:: DATA PROVIDED ::
--- START ---

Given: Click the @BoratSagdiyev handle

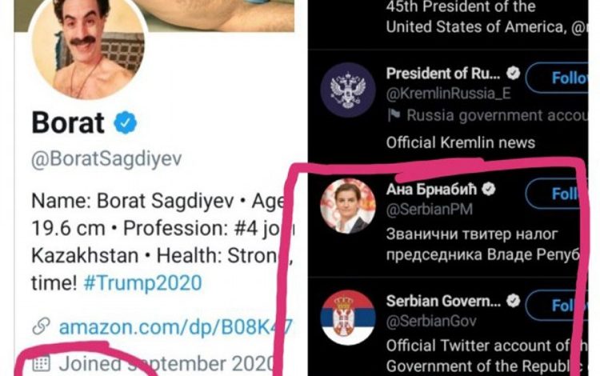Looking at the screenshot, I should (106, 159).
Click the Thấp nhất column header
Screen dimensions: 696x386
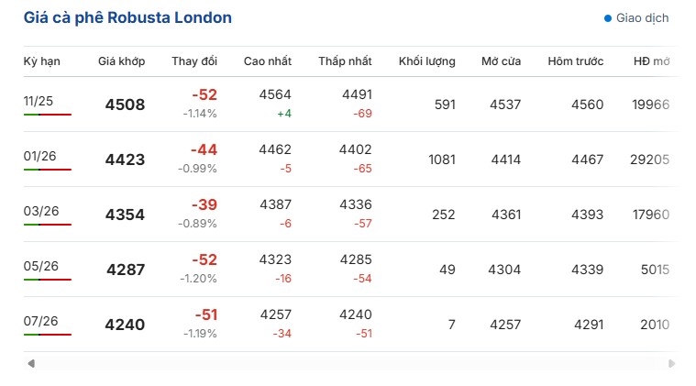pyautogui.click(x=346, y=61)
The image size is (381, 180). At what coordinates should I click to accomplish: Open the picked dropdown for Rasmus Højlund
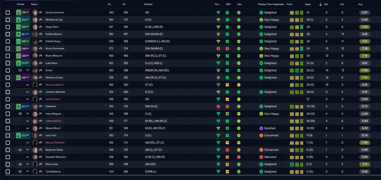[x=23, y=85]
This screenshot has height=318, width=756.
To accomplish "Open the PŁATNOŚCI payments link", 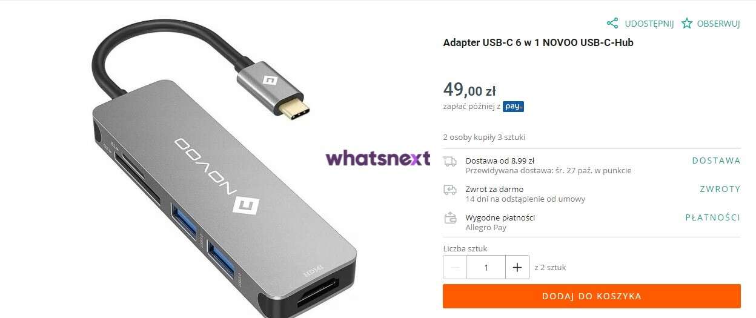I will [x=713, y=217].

--- END ---
--- START ---

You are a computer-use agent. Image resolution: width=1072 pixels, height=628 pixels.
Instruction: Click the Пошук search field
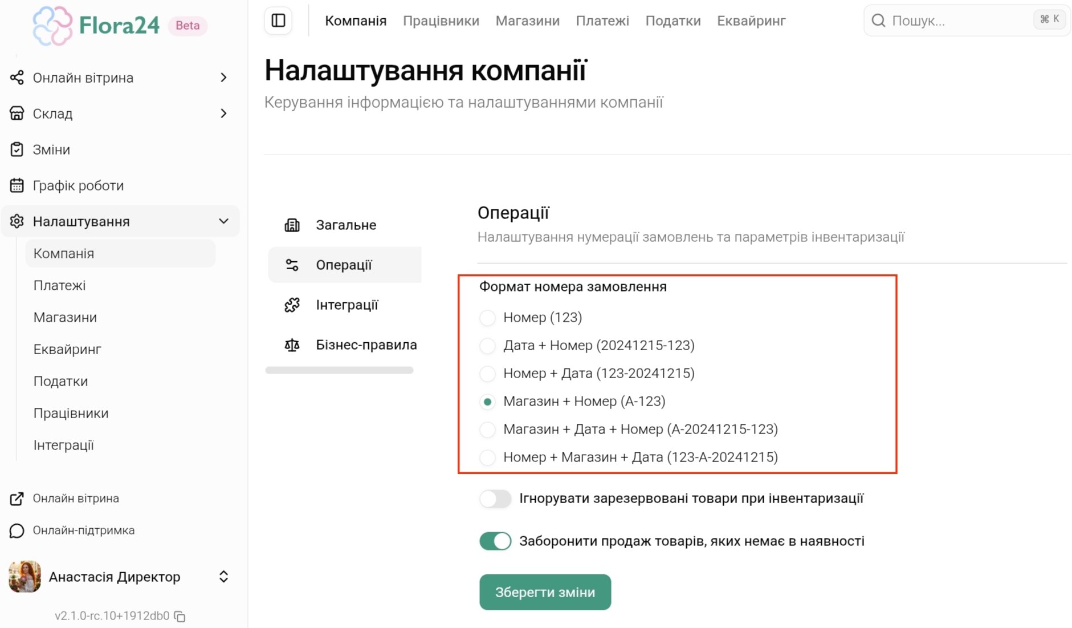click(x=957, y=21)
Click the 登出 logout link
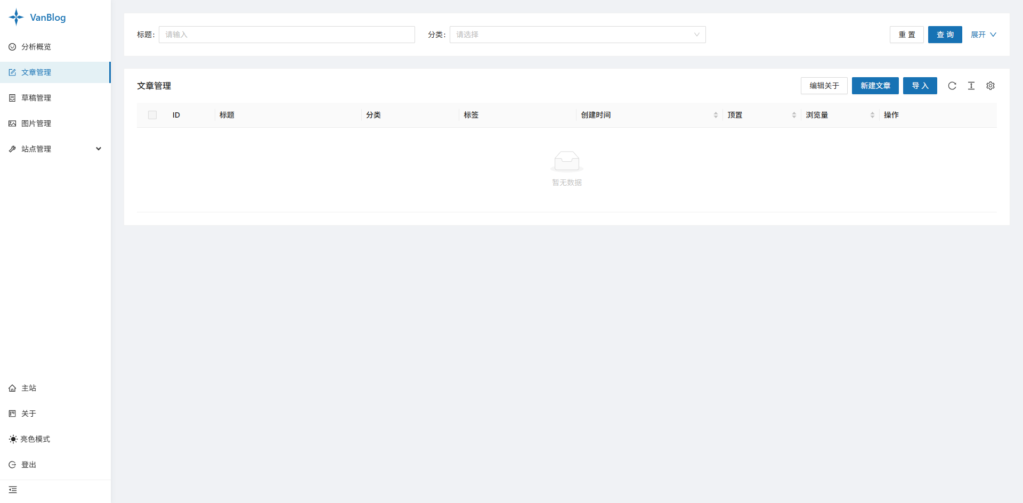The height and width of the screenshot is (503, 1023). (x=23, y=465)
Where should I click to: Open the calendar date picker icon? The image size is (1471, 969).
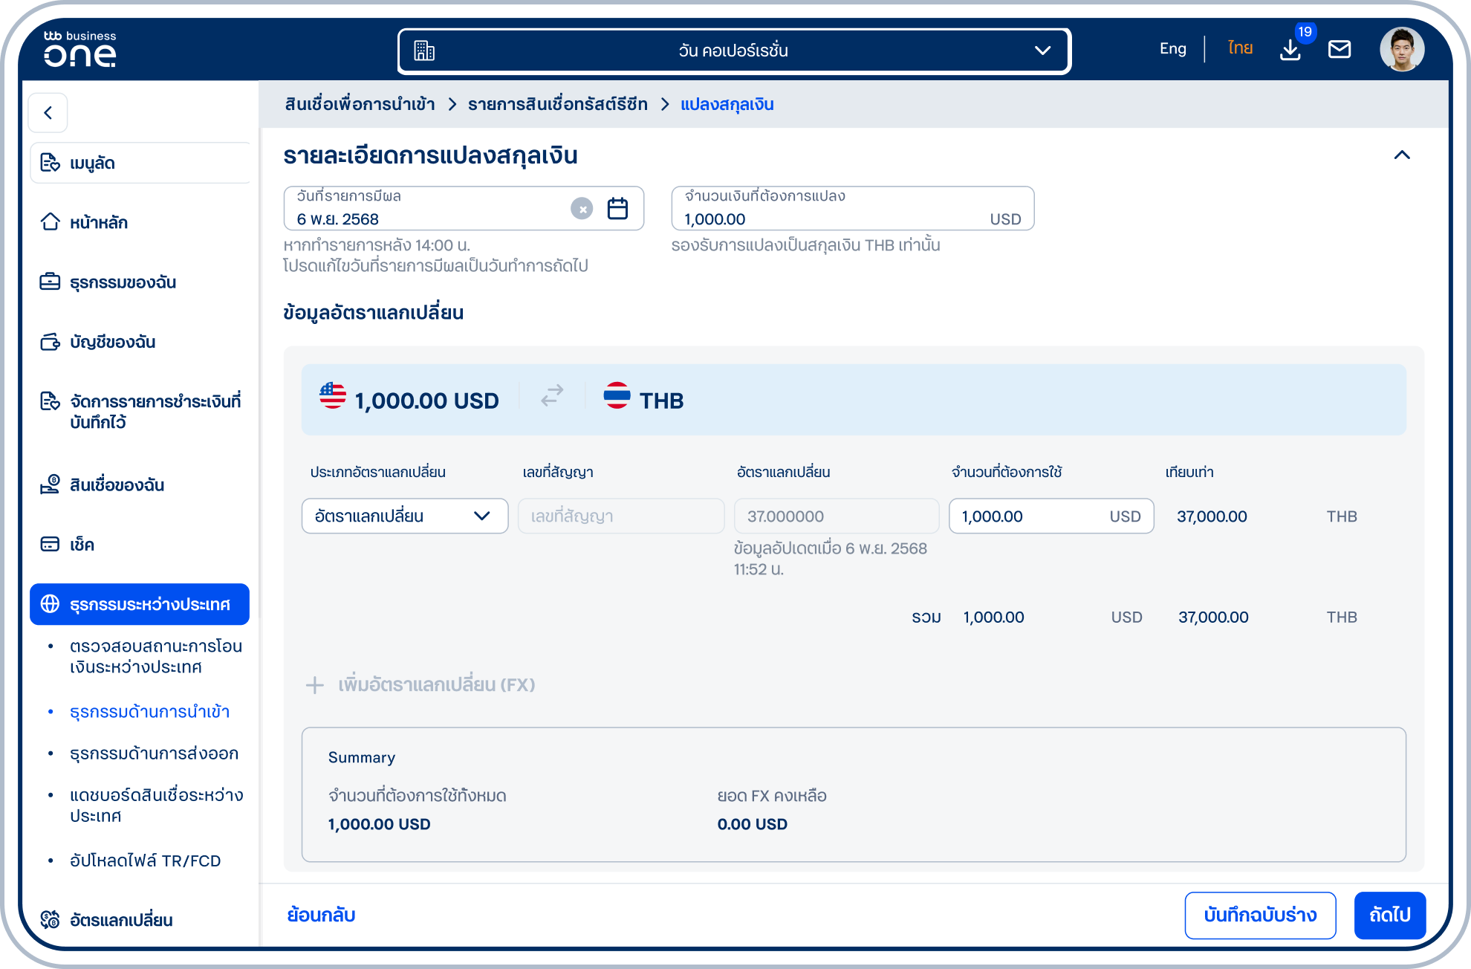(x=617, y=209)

--- END ---

Output exactly the stretch of the listing that begins at the line containing "Screen dimensions: 696x386" and ends at the line containing "This screenshot has height=318, width=756.", both kept. Omit pictures and everything else.

Screen dimensions: 696x386
pyautogui.click(x=346, y=61)
The image size is (381, 180). At what coordinates should I click to accomplish: Open the picked dropdown for Rasmus Højlund
[x=23, y=85]
This screenshot has height=318, width=756.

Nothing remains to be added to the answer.